The surveillance-for-hire Industry has emerged in recent years as a very real threat to activists, dissidents, journalists, and human rights defenders around the world, as vendors offer increasingly invasive and effective spyware to governments. The most sophisticated of these tools, like NSO Group’s notorious Pegasus spyware, target victims’ smartphones using rare and sophisticated exploits to compromise Apple’s iOS and Google’s Android mobile operating systems. As the situation has deteriorated for victims, activists and security experts have increasingly called for more drastic measures to protect vulnerable individuals. Now Apple has an option.
Today, Apple is announcing a new feature for its upcoming iOS 16 release called Lockdown Mode. Apple emphasizes that the feature was created for a small subset of users who are at high risk of government targeting, and it doesn’t expect the feature to be widely adopted. But for those who want to use it, the feature is an alternate mode of iOS that heavily restricts the tools and services spyware actors target to take control of victim devices.
“This is an unprecedented step for user security for high-risk users,” Ron Deibert, director of the University of Toronto’s Citizen Lab said on a call with reporters ahead of the announcement. “I believe that this will throw a wrench into their modus operandi. … I expect [spyware vendors] to try to evolve, but hopefully, this feature will prevent some of those harms from happening down the road.”
Lockdown Mode is a separate operating system mode. To turn it on, users enable the feature in the settings menu and then are prompted to restart their device for all of the protections and digital defenses to fully take effect. The feature imposes limitations on the leakiest parts of the operating system sieve. Lockdown Mode attempts to comprehensively address threats from web browsing, for example, by blocking many speed and efficiency features that Safari (and WebKit) use to render webpages. Users can specifically mark a certain webpage as trusted so it loads normally, but by default, Lockdown Mode imposes a host of restrictions that extend anywhere WebKit is working behind the scenes. In other words, when you load web content in a third-party app or an iOS app like Mail, the same Lockdown Mode protections will apply.
Lockdown Mode also limits all sorts of incoming invitations and requests, unless the device has preciously initiated a request first. That means your friend won’t be able to call you on FaceTime, for example, if you’ve never called them. And to take it one step farther, even when you initiate an interaction with another device, Lockdown Mode only honors that connection for 30 days. If you don’t talk to a particular friend for weeks after that, you’ll need to reestablish contact before they can reach out to you again. In Messages—a frequent target of spyware exploitation—Lockdown Mode won’t show link previews and will block all attachments with the exception of a few trusted image formats.

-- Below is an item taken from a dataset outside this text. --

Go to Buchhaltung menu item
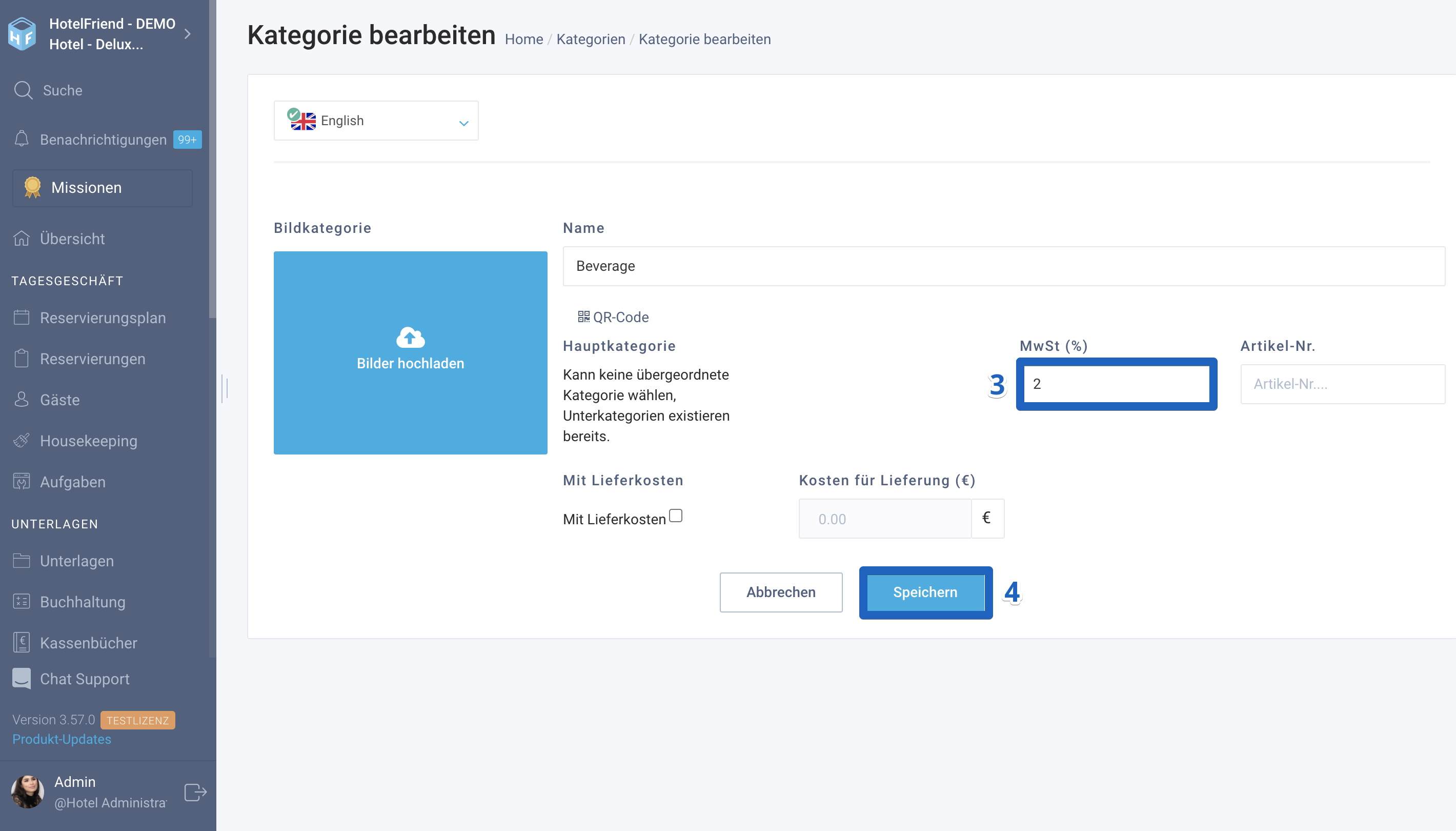 click(83, 602)
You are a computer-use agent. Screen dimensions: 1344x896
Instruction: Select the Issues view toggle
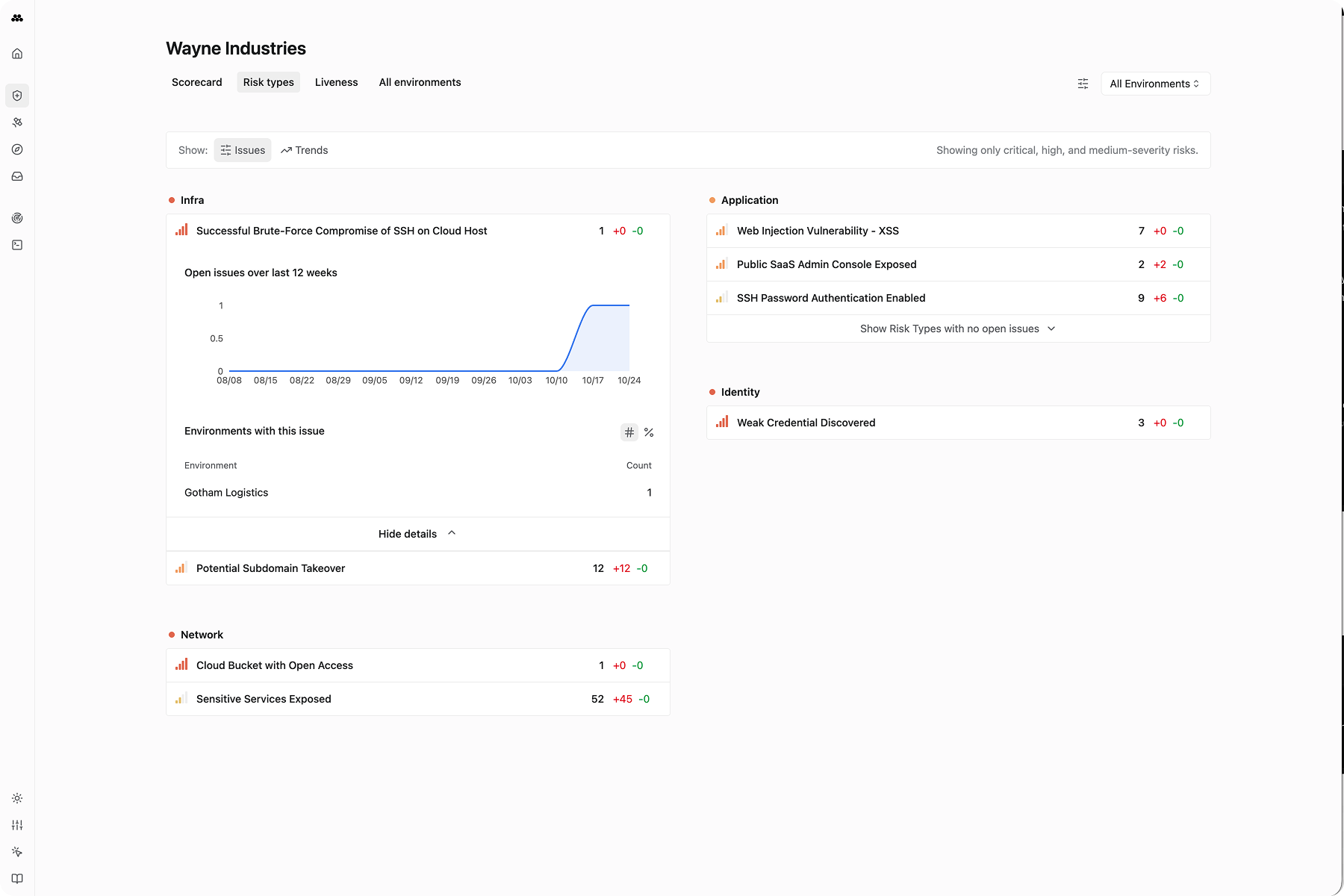click(x=243, y=150)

Lockdown Mode also strengthens other protections. For example, when a device is locked, it won’t receive connections from anything physically plugged into it. And, crucially, a device that isn’t already registered with one of Apple’s enterprise mobile device management (MDM) programs can’t be added to one of these schemes once Lockdown Mode is turned on. This means that if your company gives you a phone enrolled in the corporate MDM, it will remain active if you then enable Lockdown Mode. And the manager of your MDM can’t remotely turn off Lockdown Mode on your device. But if your phone is just a regular consumer device and you put it in Lockdown mode, you won’t be able to activate MDM. This is important because attackers will trick victims into enabling MDM as a way of gaining the ability to install malicious apps on their devices.